*** Block opens ***
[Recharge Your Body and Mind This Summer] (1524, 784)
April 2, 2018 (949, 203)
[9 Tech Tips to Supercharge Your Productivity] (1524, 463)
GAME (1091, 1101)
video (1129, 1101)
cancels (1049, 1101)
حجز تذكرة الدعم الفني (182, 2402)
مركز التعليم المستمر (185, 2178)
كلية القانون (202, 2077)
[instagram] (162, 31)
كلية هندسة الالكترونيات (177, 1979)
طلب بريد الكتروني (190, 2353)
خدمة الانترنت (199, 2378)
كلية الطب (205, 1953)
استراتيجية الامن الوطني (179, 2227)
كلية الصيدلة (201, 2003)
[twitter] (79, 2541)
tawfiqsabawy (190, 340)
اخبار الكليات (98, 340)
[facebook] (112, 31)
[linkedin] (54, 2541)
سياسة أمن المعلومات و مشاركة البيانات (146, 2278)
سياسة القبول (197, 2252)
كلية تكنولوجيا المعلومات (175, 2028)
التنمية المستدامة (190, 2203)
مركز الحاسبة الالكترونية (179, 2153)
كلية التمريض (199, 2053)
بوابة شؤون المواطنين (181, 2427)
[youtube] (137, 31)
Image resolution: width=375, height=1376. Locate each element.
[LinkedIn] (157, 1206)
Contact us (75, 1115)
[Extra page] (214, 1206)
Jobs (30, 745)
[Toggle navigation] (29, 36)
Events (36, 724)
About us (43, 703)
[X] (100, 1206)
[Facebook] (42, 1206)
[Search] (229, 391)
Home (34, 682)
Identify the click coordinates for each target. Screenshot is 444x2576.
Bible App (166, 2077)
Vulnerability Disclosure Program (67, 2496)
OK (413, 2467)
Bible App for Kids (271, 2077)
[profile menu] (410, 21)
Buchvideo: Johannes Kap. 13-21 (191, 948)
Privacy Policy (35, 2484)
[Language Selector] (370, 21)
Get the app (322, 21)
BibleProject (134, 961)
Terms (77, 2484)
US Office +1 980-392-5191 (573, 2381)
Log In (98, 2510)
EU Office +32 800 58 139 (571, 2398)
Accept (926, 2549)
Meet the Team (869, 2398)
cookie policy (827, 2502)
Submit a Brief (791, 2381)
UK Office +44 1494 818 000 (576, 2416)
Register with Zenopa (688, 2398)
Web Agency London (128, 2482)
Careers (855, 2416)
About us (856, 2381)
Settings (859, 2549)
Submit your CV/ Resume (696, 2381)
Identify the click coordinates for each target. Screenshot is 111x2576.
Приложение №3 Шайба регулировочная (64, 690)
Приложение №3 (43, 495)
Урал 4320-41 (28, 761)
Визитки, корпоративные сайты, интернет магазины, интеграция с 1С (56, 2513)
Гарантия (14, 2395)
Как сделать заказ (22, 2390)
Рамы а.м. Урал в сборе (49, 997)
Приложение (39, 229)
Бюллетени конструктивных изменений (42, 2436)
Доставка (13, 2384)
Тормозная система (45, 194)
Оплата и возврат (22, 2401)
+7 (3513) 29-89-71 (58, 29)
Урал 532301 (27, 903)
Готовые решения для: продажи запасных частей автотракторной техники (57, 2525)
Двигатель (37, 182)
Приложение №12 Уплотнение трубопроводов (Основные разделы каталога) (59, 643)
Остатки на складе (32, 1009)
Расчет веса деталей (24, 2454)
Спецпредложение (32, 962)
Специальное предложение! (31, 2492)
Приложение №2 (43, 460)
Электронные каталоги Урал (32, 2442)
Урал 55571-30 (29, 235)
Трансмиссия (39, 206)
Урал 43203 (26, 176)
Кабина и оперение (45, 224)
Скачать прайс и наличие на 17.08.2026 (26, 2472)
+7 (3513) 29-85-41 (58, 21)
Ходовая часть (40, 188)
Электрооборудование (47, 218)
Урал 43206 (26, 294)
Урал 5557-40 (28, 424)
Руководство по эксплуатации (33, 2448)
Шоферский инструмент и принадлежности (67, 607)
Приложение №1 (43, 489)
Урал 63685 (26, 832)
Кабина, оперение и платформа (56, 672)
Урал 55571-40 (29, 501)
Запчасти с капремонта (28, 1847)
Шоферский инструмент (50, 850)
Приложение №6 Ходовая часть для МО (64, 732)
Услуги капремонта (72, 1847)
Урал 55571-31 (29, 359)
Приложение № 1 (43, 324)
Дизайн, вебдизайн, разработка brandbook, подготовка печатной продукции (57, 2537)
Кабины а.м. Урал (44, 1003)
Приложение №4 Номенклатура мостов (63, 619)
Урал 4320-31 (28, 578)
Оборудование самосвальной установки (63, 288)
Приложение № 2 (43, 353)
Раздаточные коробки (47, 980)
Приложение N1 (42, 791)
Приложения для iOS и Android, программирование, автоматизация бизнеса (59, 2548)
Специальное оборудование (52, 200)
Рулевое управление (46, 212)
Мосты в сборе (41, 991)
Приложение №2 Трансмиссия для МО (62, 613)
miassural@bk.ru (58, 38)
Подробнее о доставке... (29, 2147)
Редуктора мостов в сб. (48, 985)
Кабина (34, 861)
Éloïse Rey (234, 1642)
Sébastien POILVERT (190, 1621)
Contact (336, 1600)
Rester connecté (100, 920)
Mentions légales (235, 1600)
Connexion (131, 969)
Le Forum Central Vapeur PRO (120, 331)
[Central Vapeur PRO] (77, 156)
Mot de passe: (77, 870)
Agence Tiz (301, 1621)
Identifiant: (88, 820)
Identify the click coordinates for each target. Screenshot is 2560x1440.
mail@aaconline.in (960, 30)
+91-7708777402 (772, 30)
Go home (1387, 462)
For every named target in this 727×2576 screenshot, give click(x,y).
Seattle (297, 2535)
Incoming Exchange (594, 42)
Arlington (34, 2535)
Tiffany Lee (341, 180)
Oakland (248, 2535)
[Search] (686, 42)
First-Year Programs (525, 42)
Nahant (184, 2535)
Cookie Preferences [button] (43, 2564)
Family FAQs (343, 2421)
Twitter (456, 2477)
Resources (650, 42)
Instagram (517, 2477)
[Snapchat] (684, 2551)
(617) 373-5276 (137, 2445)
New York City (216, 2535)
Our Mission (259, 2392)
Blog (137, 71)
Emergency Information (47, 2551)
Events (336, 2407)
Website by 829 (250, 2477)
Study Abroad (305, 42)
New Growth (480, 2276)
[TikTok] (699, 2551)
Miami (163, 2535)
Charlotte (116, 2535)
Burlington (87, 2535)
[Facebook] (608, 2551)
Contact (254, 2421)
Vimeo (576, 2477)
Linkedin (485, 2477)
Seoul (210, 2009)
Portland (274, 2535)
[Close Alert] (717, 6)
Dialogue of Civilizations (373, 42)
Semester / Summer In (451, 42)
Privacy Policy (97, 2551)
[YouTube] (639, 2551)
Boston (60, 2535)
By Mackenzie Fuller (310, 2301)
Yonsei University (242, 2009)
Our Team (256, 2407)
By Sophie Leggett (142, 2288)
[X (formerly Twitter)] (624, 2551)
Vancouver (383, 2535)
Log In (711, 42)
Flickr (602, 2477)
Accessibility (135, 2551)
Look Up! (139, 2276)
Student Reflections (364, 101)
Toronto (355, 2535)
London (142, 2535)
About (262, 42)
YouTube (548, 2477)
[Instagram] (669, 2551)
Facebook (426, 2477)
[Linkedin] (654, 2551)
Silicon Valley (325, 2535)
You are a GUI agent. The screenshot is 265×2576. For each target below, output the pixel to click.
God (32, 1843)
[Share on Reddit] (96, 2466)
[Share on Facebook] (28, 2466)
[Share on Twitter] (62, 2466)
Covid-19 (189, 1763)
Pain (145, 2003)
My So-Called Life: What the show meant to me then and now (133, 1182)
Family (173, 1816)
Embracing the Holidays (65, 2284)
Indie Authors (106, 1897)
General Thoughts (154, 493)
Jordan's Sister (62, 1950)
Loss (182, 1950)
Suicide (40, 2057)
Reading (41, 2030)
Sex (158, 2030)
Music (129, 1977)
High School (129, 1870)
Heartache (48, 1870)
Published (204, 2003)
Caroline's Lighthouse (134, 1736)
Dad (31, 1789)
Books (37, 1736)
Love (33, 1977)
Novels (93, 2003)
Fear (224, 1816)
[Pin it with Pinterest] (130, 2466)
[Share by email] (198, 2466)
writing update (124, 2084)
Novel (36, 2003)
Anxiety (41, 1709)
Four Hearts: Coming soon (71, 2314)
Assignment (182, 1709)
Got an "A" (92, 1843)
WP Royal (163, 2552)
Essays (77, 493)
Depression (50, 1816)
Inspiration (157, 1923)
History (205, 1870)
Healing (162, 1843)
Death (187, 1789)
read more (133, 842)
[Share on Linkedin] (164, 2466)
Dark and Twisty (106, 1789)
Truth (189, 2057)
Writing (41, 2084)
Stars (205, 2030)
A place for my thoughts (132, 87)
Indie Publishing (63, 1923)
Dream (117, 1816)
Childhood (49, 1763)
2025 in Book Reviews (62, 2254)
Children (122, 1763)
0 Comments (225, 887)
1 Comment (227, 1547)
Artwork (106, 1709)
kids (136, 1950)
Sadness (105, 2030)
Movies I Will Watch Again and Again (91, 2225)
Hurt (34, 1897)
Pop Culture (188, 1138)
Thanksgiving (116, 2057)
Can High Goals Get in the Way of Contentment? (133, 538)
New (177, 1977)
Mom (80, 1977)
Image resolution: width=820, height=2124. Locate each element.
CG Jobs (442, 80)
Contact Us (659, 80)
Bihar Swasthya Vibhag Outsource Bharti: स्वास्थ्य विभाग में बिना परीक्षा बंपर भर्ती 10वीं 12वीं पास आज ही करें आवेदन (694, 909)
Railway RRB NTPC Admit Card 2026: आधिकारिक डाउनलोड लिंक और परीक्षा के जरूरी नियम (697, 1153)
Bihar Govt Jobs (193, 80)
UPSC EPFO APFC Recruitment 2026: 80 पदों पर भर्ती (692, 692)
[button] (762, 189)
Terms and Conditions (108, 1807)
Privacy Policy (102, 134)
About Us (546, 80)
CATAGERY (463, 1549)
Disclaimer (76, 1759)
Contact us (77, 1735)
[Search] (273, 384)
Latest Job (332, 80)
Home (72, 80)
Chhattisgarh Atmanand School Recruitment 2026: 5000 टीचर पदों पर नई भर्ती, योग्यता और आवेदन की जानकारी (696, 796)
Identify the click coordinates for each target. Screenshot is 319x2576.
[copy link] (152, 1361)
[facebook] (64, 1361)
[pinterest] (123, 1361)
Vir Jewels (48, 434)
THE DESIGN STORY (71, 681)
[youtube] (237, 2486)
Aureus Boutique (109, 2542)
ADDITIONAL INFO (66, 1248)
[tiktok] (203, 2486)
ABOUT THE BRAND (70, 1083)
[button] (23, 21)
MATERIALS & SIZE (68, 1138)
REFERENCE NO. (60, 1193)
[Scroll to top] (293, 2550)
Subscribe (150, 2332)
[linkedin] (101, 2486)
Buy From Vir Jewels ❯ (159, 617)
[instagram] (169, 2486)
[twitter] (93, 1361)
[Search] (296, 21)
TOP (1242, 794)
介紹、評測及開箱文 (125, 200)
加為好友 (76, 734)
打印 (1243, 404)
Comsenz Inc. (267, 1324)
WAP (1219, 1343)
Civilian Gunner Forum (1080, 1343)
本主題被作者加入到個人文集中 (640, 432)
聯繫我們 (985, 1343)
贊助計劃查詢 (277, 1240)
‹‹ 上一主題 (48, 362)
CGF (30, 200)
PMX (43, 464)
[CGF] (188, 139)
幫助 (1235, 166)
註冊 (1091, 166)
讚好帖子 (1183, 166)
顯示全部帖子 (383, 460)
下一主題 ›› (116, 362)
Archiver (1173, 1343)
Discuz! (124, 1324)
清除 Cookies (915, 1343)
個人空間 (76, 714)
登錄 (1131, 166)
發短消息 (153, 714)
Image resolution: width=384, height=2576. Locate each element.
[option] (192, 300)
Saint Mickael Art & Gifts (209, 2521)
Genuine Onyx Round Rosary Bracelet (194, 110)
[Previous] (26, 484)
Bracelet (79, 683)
*** Block closes ***
■ Task to complete ■
Output the lines above between the one holding "History (205, 1870)" and the one holding "Dream (117, 1816)", inclusive, with nothing before or after them.

■ Written solution ■
History (205, 1870)
Healing (162, 1843)
Death (187, 1789)
read more (133, 842)
[Share on Linkedin] (164, 2466)
Dark and Twisty (106, 1789)
Truth (189, 2057)
Writing (41, 2084)
Stars (205, 2030)
A place for my thoughts (132, 87)
Indie Publishing (63, 1923)
Dream (117, 1816)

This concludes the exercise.